In [1]:
import helper
import unittests

In [2]:
target_text, source_text = helper.load_data("./data/raw_data.json")

In [3]:
import numpy as np

view_article_range = (0, 10)

print("Dataset Stats")
print("Roughly The number of unique words: {}".format(len(set(word for word in ' '.join(source_text).split()))))

word_counts = [len(article.split()) for article in source_text]
print("Number of articles: {}".format(len(source_text)))
print("Average Number of words per article: {}".format(np.average(word_counts)))

print()
print("Example Article Heading")
print(target_text[0])
print()
print("Example Article Body")
print(source_text[0])

Dataset Stats
Roughly The number of unique words: 69732
Number of articles: 2225
Average Number of words per article: 375.11011235955056

Example Article Heading
Ad sales boost Time Warner profit

Example Article Body
Quarterly profits at US media giant TimeWarner jumped 76% to $1.13bn (£600m) for the three months to December, from $639m year-earlier.The firm, which is now one of the biggest investors in Google, benefited from sales of high-speed internet connections and higher advert sales.

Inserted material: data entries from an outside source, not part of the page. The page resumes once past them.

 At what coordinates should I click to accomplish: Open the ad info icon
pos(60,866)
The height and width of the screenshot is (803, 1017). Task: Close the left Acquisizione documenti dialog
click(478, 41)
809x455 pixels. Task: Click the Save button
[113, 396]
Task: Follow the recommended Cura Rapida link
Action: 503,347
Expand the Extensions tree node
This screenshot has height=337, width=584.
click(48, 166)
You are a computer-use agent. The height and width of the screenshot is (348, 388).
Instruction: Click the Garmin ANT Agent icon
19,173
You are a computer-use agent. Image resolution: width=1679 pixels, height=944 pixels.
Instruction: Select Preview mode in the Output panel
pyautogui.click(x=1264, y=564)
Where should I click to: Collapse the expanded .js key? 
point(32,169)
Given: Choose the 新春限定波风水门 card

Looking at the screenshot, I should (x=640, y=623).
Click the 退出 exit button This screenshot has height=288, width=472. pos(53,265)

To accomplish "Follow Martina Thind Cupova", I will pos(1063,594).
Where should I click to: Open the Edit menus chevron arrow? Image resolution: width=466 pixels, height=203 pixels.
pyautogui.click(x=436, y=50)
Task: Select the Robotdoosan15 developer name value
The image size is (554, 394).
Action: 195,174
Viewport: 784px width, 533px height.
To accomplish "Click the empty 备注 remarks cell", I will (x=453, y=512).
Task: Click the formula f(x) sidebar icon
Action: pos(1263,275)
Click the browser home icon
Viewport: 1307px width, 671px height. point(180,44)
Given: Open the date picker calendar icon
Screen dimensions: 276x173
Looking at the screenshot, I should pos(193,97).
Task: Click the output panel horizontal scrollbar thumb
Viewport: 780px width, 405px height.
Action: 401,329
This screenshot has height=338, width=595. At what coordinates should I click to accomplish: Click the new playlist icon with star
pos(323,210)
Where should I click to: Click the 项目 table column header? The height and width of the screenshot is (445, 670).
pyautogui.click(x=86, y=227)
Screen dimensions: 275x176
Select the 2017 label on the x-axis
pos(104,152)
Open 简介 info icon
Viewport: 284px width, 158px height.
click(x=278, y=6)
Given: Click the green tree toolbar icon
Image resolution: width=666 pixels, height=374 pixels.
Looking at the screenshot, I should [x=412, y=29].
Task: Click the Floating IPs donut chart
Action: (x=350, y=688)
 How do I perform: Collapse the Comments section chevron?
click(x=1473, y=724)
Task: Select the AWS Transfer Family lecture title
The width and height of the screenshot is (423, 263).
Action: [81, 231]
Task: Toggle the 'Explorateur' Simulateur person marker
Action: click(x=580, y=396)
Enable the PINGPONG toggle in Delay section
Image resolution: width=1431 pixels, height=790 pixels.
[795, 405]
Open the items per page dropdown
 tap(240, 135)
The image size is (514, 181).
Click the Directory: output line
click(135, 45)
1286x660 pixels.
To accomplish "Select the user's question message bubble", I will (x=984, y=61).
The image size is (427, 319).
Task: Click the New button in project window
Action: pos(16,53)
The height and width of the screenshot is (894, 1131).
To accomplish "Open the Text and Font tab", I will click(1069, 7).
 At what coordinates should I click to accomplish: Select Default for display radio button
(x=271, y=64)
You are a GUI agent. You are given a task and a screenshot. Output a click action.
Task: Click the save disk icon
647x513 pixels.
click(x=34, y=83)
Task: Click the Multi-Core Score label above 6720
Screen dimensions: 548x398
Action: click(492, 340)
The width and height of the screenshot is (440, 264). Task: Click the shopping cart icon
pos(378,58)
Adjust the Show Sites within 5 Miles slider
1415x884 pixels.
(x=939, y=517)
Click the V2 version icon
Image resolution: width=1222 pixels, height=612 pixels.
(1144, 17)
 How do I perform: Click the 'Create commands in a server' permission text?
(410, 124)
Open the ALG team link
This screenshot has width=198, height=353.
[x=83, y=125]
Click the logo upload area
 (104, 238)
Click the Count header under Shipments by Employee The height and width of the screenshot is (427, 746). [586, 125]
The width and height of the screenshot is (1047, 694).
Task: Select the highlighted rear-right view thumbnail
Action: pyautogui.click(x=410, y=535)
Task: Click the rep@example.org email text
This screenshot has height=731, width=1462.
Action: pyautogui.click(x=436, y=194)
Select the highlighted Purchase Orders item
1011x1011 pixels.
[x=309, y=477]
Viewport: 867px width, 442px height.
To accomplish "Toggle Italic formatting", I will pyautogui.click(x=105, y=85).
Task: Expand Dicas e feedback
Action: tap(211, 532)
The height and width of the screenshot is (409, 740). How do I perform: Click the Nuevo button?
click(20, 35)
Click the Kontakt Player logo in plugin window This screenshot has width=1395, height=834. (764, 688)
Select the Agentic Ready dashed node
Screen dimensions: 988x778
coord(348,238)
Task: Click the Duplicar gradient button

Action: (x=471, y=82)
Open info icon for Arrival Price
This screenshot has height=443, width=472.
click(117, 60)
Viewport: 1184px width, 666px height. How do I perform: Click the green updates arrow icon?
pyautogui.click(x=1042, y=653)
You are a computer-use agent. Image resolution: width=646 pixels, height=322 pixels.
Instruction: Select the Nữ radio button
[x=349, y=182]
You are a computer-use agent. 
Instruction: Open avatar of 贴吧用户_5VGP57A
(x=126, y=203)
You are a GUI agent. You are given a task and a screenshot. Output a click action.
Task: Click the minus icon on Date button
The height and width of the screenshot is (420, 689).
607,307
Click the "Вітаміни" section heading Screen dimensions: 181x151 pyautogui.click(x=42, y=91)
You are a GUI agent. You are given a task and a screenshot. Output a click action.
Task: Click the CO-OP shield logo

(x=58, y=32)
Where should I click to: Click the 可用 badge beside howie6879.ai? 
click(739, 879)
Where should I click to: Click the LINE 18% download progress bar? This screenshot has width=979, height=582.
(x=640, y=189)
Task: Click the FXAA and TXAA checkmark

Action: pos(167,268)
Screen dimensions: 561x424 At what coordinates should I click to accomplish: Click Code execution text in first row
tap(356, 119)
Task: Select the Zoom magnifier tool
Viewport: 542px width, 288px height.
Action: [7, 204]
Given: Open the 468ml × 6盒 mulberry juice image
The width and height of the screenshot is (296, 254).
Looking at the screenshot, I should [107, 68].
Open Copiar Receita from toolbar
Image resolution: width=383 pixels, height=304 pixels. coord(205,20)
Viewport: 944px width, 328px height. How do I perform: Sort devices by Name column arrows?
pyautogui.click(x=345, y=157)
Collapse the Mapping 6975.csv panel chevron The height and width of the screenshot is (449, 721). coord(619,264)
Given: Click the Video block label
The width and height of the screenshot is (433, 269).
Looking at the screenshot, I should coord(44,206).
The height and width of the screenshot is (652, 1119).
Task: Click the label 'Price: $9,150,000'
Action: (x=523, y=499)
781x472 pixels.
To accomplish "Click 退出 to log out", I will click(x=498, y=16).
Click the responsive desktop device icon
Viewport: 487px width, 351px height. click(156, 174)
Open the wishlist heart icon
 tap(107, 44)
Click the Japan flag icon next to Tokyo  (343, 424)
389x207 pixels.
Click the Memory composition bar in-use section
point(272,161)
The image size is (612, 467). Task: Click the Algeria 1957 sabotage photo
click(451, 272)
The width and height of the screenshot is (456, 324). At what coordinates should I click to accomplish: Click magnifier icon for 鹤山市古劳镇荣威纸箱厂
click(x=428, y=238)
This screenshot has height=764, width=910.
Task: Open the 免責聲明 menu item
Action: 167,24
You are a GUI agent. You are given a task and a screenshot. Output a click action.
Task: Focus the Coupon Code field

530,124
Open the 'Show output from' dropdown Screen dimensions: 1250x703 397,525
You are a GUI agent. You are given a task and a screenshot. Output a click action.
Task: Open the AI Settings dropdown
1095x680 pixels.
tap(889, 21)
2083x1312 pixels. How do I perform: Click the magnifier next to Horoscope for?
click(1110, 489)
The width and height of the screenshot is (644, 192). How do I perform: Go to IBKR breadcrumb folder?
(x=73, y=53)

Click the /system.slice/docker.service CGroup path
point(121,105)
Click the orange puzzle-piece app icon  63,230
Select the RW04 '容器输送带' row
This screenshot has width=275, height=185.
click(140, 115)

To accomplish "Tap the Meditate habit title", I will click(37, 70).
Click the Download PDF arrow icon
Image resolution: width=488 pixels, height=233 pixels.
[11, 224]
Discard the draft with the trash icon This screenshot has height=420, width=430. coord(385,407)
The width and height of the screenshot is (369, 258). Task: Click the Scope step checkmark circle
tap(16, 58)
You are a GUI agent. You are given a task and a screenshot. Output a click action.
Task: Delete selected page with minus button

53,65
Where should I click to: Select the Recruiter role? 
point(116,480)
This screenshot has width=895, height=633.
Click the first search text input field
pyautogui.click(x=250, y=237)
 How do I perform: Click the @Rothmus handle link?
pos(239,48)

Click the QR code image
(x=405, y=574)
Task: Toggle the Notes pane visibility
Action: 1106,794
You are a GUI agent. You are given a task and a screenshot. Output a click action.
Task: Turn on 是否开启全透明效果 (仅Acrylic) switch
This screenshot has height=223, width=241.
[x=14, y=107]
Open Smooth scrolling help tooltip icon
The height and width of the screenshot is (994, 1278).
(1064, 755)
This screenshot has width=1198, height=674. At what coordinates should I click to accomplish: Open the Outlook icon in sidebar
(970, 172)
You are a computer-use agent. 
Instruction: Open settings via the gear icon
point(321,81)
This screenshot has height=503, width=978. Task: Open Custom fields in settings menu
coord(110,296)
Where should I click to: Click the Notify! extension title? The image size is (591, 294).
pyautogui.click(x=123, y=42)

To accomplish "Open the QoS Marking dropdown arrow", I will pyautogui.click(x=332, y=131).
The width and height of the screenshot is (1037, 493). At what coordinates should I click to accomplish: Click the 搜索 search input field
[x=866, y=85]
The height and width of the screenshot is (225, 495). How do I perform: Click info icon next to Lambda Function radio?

TimeWarner said fourth quarter sales rose 2% to $11.1bn from $10.9bn. Its profits were buoyed by one-off gains which offset a profit dip at Warner Bros, and less users for AOL.Time Warner said on Friday that it now owns 8% of search-engine Google. But its own internet business, AOL, had has mixed fortunes. It lost 464,000 subscribers in the fourth quarter profits were lower than in the preceding three quarters. However, the company said AOL's underlying profit before exceptional items rose 8% on th

In [4]:
def text_to_ids(source_text, target_text, source_vocab_to_int, target_vocab_to_int):
    
    x = [[source_vocab_to_int[word] for word in article.split()] for article in source_text]
    y = [[target_vocab_to_int[word] for word in article.split()] for article in target_text]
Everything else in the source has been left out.